[Work task 1] Write out, word for word, the stretch of the passage on John Madden below from "In Madden's broadcasting" through "and Mike Smith.".
[Work task 2] Using the passage on John Madden below, decide whether each statement agrees with it, answering yes or no and quoting the words that settle it: (a) Madden had three rules when he became head coach of the Raiders in 1969. (b) Madden required his players to wear a suit on an airplane. (c) During his broadcasting days, Madden visited each team on Thursday.

[Excerpted passage]

One of Madden's fondest memories is from Super Bowl II. "I was always a Vince Lombardi fan," he said. "My biggest thrill is, I looked up, and I was standing right across the field from Vince Lombardi in that game. I'm coaching, and he's coaching. I'm thinking, 'This is great. I'm coaching against Vince Lombardi.' Now, it's how many rings you got and all this stuff. In those days, it was, 'Wow, I'm coaching against Vince Lombardi.'"

In Madden's broadcasting days, he would arrive on a Thursday and visit each team on Friday. Inevitably, the team's head coach would invite Madden to watch practice, because he felt he could trust Madden and would like to hear his thoughts. No other broadcasters were doing this. Madden spent a lot of time talking offensive football with Bill Walsh, and he got to know Landry, who amazed him with his unflappable approach. He spent hours on a chalkboard with John McKay, whom he called a "damn good coach, a brilliant mind."

He also got to know the assistant coaches, among them Bill Parcells, Bill Belichick and Jon Gruden. Even today, Madden networks with coaches. He is the chairman of the coaches subcommittee to the competition committee, and he regularly discusses ideas to improve the game with committee members Tom Coughlin, John Harbaugh, Joe Philbin, Andy Reid, Ron Rivera and Mike Smith.

His coaching style was like none of theirs. When Madden became head coach of the Raiders in 1969, he had only three rules. (1) "Be on time." (2) "Pay attention." (3) "Play like hell when I tell you to." He didn't care about facial hair, wearing a suit on an airplane or forming neat lines for pregame stretching. "None of that stuff ever has won or lost a game," he said. Madden did not expect his players to practice with the same intensity with which they played. In those days, every practice was in pads, and wearing down over the course of a season was a concern. So he never asked for a great practice or hard hitting. He only demanded a great game. "You could only ask for it so many times," he said. "I only wanted to ask for it once a week."

[Supplied information]
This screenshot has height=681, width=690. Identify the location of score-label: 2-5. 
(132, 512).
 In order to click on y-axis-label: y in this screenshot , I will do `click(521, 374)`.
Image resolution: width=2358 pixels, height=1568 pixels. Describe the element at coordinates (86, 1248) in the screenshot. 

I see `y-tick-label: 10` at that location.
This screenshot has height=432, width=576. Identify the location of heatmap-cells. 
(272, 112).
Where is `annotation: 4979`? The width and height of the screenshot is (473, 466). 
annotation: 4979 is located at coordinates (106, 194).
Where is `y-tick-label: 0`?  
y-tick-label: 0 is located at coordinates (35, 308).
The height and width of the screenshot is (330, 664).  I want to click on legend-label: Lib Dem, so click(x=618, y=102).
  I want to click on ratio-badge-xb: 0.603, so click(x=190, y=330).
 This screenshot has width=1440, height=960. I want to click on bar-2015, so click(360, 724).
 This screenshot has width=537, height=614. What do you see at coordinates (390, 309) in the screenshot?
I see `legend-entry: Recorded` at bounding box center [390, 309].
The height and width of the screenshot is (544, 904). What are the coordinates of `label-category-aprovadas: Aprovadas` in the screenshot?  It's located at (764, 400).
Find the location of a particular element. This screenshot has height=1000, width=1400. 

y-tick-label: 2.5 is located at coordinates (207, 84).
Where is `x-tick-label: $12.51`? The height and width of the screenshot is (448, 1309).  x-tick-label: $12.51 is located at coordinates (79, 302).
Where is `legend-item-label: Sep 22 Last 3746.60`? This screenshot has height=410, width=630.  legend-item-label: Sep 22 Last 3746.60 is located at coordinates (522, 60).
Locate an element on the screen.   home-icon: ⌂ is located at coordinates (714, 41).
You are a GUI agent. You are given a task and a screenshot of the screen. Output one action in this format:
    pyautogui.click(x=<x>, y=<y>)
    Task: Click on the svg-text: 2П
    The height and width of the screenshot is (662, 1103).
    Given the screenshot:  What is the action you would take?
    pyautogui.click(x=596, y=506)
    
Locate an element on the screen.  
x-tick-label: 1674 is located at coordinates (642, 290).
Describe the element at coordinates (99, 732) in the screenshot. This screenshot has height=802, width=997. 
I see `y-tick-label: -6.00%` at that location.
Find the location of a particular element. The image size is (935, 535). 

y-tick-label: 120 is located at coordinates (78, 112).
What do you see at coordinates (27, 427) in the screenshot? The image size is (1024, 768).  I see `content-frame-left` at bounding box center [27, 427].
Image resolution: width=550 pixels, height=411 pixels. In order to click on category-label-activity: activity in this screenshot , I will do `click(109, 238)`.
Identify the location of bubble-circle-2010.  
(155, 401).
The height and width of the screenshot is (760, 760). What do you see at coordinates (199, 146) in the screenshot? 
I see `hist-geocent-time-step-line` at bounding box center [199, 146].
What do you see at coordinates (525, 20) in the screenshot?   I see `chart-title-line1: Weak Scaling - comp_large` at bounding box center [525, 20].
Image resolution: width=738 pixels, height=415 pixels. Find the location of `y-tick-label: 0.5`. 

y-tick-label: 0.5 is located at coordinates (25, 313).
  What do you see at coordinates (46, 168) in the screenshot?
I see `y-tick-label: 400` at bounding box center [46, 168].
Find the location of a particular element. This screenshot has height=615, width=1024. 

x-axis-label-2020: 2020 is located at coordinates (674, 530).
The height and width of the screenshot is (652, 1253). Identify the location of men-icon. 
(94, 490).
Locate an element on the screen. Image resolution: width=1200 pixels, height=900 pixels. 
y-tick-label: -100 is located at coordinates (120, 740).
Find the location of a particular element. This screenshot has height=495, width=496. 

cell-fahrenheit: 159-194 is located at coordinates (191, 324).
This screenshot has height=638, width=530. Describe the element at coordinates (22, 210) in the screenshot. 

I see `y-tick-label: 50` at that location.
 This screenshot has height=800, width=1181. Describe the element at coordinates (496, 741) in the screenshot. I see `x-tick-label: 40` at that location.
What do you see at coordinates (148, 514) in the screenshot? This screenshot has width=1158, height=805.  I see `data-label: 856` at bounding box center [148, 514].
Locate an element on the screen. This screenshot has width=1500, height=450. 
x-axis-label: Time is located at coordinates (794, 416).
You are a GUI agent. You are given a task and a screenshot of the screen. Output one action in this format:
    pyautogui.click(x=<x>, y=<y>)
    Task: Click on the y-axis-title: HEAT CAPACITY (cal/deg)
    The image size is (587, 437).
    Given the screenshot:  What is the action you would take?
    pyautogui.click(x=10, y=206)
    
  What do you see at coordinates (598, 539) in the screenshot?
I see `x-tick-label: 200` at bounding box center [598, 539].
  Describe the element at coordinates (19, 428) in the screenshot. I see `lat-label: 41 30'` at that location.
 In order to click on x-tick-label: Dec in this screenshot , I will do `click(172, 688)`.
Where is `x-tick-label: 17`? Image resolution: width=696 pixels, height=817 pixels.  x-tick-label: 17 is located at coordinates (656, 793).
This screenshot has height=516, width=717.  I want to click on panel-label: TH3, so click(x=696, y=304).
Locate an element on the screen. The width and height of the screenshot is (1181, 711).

[Response area 1]
In Madden's broadcasting days, he would arrive on a Thursday and visit each team on Friday. Inevitably, the team's head coach would invite Madden to watch practice, because he felt he could trust Madden and would like to hear his thoughts. No other broadcasters were doing this. Madden spent a lot of time talking offensive football with Bill Walsh, and he got to know Landry, who amazed him with his unflappable approach. He spent hours on a chalkboard with John McKay, whom he called a "damn good coach, a brilliant mind."

He also got to know the assistant coaches, among them Bill Parcells, Bill Belichick and Jon Gruden. Even today, Madden networks with coaches. He is the chairman of the coaches subcommittee to the competition committee, and he regularly discusses ideas to improve the game with committee members Tom Coughlin, John Harbaugh, Joe Philbin, Andy Reid, Ron Rivera and Mike Smith.

[Response area 2]
(a) Yes: "When Madden became head coach of the Raiders in 1969, he had only three rules."
(b) No: "He didn't care about facial hair, wearing a suit on an airplane or forming neat lines for pregame stretching."
(c) No: "he would arrive on a Thursday and visit each team on Friday."